Material to process:
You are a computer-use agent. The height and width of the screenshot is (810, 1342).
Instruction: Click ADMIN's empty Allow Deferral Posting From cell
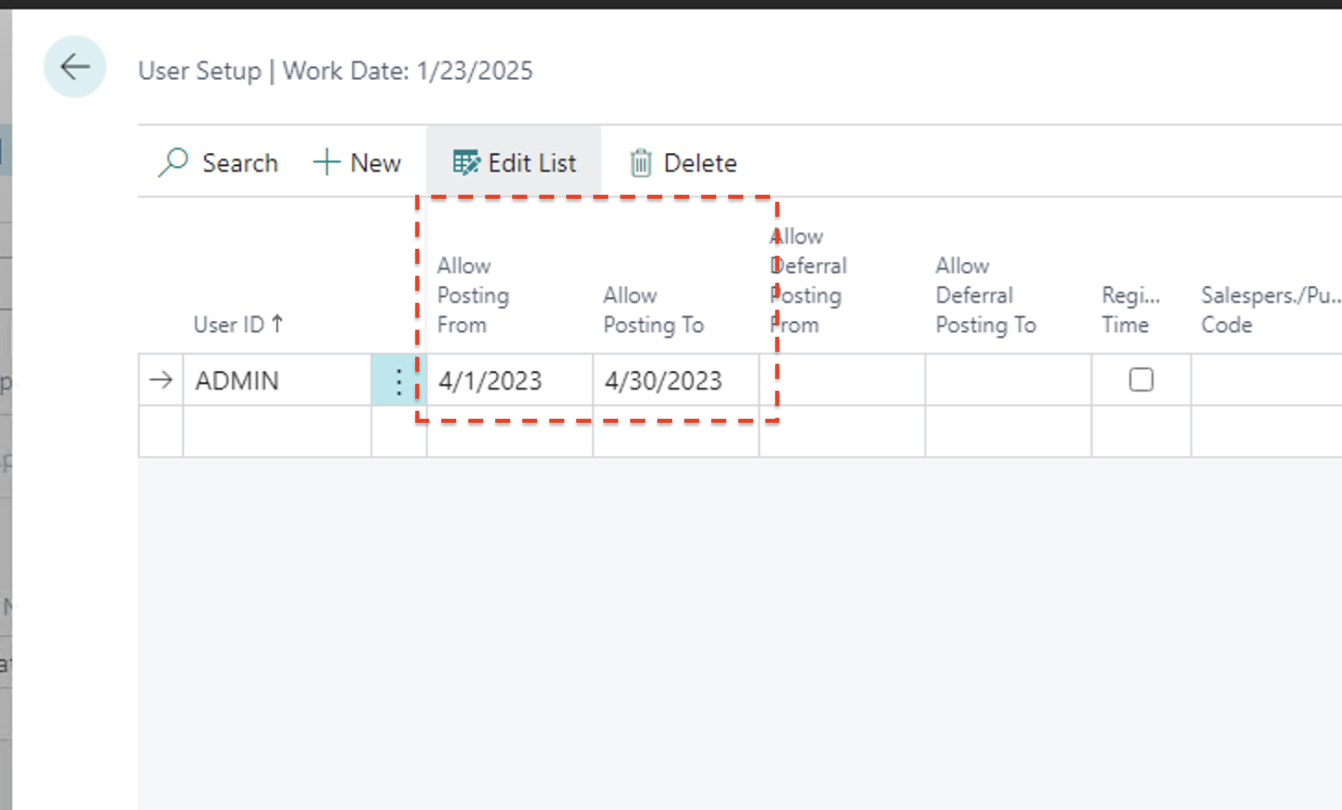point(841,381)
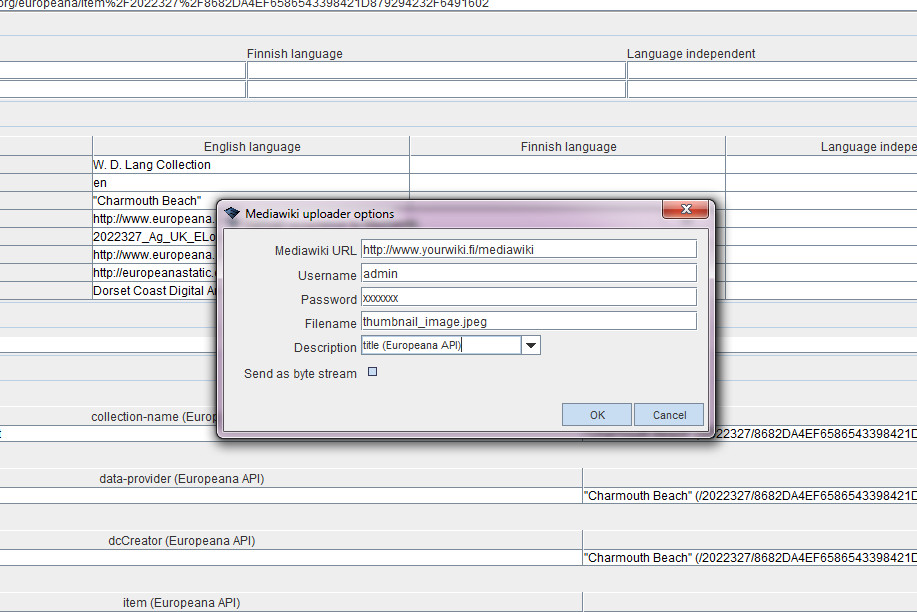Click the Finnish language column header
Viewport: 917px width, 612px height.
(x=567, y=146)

Exercise: Return, exactly as they appear, the lines from the line containing "Instruction: Click ADMIN's" through the end of the records above, both ends included, without pictures.

Solution:
Instruction: Click ADMIN's empty Allow Deferral Posting From cell
point(841,381)
Click the Finnish language column header
Viewport: 917px width, 612px height.
(x=567, y=146)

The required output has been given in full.